Mittlerweile hat das Regierungsbündnis in einer zweitägigen Kabinettsklausur über sein Arbeitsprogramm beraten und dabei angesichts des drohenden Gasmangels speziell auch Maßnahmen zum Energiesparen erörtert. Mit einer internationalen Konferenz zum Ausbau der Zusammenarbeit im Ostseeraum setzte sie am Freitag in Kiel erste Akzente auch über die Landesgrenze hinaus.
Justizstaatssekretär Carstens (CDU) steht in der Kritik
Nicht gefallen konnte Günther, was sich zuletzt um seinen Justizstaatssekretär Otto Carstens (CDU) tat. Gegen ihn wurden zunächst Plagiatsvorwürfe wegen seiner Dissertation publik, dann nahm die Opposition fragwürdige Äußerungen im Wahlkampf unter anderem zum Strafvollzug aufs Korn und schließlich dessen Mitgliedschaft in schlagenden Studentenverbindungen samt eher unsensiblen Äußerungen dazu in der Presse. Anfang September wird dies im Innen- und Rechtsausschuss des Landtags zur Sprache kommen.
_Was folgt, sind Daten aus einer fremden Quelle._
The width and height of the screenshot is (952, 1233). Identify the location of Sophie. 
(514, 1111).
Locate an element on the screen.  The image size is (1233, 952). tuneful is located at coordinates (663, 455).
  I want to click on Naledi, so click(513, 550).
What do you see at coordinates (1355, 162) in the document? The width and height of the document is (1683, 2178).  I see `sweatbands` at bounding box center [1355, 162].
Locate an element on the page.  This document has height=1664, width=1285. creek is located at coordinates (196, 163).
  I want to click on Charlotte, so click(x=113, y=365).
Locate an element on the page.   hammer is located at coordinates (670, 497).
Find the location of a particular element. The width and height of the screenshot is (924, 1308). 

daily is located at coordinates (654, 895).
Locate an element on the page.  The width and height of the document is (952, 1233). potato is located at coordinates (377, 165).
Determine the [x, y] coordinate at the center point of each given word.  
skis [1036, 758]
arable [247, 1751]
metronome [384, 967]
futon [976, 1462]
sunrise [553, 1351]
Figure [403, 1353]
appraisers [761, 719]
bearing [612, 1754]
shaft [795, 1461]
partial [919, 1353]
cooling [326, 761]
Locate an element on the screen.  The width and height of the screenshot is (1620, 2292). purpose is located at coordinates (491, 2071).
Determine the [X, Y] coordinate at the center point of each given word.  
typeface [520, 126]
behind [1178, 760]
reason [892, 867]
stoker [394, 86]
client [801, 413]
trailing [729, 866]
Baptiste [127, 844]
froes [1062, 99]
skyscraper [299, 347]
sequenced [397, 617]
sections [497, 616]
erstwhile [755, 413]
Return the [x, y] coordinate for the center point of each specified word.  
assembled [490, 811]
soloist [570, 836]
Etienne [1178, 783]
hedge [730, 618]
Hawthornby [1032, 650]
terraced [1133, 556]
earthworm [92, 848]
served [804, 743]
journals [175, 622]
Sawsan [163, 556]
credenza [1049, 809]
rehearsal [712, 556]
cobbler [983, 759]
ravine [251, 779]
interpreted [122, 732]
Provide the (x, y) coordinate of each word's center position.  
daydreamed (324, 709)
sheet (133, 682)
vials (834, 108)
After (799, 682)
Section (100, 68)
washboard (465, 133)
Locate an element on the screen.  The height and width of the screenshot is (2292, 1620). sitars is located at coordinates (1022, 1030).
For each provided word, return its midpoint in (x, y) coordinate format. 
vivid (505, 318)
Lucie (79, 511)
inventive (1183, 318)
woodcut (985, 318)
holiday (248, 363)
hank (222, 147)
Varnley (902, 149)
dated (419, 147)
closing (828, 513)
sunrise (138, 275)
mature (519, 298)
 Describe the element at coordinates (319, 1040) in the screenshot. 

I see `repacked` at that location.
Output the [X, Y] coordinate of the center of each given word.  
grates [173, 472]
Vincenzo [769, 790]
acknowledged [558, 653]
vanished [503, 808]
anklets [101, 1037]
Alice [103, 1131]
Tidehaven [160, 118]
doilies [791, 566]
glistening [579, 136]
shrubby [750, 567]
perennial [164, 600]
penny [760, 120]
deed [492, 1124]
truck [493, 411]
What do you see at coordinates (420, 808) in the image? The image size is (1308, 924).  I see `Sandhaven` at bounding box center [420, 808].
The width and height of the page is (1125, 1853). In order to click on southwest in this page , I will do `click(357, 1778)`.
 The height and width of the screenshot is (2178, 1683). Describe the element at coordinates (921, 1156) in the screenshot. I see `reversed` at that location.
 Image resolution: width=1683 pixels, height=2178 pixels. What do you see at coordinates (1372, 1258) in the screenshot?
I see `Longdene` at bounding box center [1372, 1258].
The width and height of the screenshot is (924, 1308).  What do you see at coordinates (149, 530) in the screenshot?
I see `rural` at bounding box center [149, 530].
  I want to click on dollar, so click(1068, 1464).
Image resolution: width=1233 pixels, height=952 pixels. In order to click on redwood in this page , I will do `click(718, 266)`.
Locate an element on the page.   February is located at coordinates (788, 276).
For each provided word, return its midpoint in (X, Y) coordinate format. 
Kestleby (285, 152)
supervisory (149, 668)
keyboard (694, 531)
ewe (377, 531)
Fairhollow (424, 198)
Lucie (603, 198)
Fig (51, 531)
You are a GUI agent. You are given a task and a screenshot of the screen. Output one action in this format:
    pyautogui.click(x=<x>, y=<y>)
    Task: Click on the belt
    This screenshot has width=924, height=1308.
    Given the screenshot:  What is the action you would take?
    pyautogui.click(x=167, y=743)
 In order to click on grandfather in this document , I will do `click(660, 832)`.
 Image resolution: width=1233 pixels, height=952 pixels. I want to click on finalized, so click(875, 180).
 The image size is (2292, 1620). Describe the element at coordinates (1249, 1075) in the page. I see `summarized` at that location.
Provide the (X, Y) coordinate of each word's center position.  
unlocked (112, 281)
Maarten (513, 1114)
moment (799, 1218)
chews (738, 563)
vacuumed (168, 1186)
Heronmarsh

Wie die Opposition hat auch der Politikwissenschaftler Prof. Wilhelm Knelangen einen echten Start der Koalition nach der Regierungsbildung vor zwei Monaten vermisst. „Danach hat es die Regierung geradezu vermieden, in eine öffentliche Debatte über ihre Politik zu treten“, sagte er der Deutschen Presse-Agentur. Dem Landtag sei die kalte Schulter gezeigt worden. „Das fand ich schon bemerkenswert.“ Der Start der Koalition stehe eigentlich noch bevor, findet Knelangen. „Die Opposition, speziell FDP und SPD, ist offensichtlich bereit, jetzt offensiv in die Auseinandersetzung mit der Koalition zu gehen.“
Opposition: Schwarz-Grün kommt nicht aus den Startlöchern
In der ersten Landtagssitzung nach der Sommerpause wird die Koalition zu einer Reihe von Vorstößen aus der Opposition Stellung beziehen müssen. So wollen SPD und FDP die Kitagebühren weiter senken, die Sozialdemokraten mit der Perspektive einer völligen Abschaffung bis 2027. Beide Fraktionen warten gespannt darauf, wie sich dazu die neue Sozialministerin Aminata Touré (29) von den Grünen aus der Debattenaffäre ziehen wird.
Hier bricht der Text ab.